Re: [PATCH] Identify LWLocks in tracepoints

From: Craig Ringer <craig(dot)ringer(at)enterprisedb(dot)com>
To: Peter Eisentraut <peter(dot)eisentraut(at)enterprisedb(dot)com>, Robert Haas <robert(dot)haas(at)enterprisedb(dot)com>
Cc: David Steele <david(at)pgmasters(dot)net>, pgsql-hackers <pgsql-hackers(at)postgresql(dot)org>, Andres Freund <andres(at)anarazel(dot)de>
Subject: Re: [PATCH] Identify LWLocks in tracepoints
Date: 2021-04-12 06:31:32
Message-ID: CAGRY4ny7NGwvq1Ntb_dTaxD0i5OHz1nA2RbezxU9Suu8R+4RaQ@mail.gmail.com
Views: Raw Message | Whole Thread | Download mbox | Resend email
Thread:
Lists: pgsql-hackers

On Mon, 22 Mar 2021 at 16:38, Peter Eisentraut <
peter(dot)eisentraut(at)enterprisedb(dot)com> wrote:

>
> First, a problem: 0002 doesn't build on macOS, because uint64 has been
> used in the probe definitions. That needs to be handled like the other
> nonnative types in that file.
>

Will fix.

All the probe changes and additions should be accompanied by
> documentation changes.
>

Agreed, will fix.

The probes used to have an argument to identify the lock, which was
> removed by 3761fe3c20bb040b15f0e8da58d824631da00caa.

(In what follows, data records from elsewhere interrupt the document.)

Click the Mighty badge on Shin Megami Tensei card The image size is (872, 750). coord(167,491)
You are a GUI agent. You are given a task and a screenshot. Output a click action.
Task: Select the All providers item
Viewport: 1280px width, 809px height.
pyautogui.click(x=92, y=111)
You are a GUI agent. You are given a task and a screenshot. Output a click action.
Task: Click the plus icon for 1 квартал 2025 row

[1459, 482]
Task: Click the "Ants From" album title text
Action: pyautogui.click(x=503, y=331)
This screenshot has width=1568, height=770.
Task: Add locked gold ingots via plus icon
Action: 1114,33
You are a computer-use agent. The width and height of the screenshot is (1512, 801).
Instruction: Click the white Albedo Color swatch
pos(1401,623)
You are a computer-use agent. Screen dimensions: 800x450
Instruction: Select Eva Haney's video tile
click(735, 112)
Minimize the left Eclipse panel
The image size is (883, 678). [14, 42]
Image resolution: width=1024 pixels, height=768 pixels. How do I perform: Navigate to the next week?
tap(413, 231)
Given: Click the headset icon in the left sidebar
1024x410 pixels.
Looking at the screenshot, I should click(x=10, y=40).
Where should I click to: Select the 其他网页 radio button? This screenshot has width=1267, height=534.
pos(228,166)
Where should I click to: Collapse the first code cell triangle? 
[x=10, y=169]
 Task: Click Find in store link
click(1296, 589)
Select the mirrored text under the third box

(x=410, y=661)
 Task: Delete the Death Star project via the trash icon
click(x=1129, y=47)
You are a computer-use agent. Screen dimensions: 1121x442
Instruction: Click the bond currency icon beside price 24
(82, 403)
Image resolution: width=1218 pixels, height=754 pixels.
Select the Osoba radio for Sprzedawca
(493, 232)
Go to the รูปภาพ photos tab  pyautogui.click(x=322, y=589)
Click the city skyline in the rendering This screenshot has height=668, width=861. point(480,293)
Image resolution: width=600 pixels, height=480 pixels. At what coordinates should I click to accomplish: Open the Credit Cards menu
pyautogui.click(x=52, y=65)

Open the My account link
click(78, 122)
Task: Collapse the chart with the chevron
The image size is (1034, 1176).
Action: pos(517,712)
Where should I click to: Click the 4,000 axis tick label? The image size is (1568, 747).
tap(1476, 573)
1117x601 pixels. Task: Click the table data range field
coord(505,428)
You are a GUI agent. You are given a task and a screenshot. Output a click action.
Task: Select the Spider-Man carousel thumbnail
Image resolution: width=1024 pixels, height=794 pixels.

Huh. That's exactly the functionality I was looking for. Damn. I understand
why Robert removed it, but its removal makes it much harder to identify an
LWLock since it might fall in a DSM segment that could be mapped at
different base addresses in different backends.

Robert's patch didn't replace the offset within tranche with anything else
to identify the lock. A LWLock* is imperfect due to ASLR and DSM but it's
better than nothing. In theory we could even remap them in trace tools if
we had tracepoints on DSM attach and detach that showed their size and base
address too.

CC'ing Andres, as he expressed interest in being able to globally identify
LWLocks too.

> The 0001 patch is
> essentially trying to reinstate that, which seems sensible. Perhaps we
> should also use the argument order that used to be there. It used to be
>
> probe lwlock__acquire(const char *, int, LWLockMode);
>
> and now it would be
>
> probe lwlock__acquire(const char *, LWLockMode, LWLock*, int);
>
> Also, do we need both the tranche name and the tranche id?

Reasons to have the name:

* There is no easy way to look up the tranche name by ID from outside the
backend
* A tranche ID by itself is pretty much meaningless especially for dynamic
tranches
* Any existing scripts will rely on the tranche name

So the tranche name is really required to generate useful output for any
dynamic tranches, or simple and readable output from things like perf.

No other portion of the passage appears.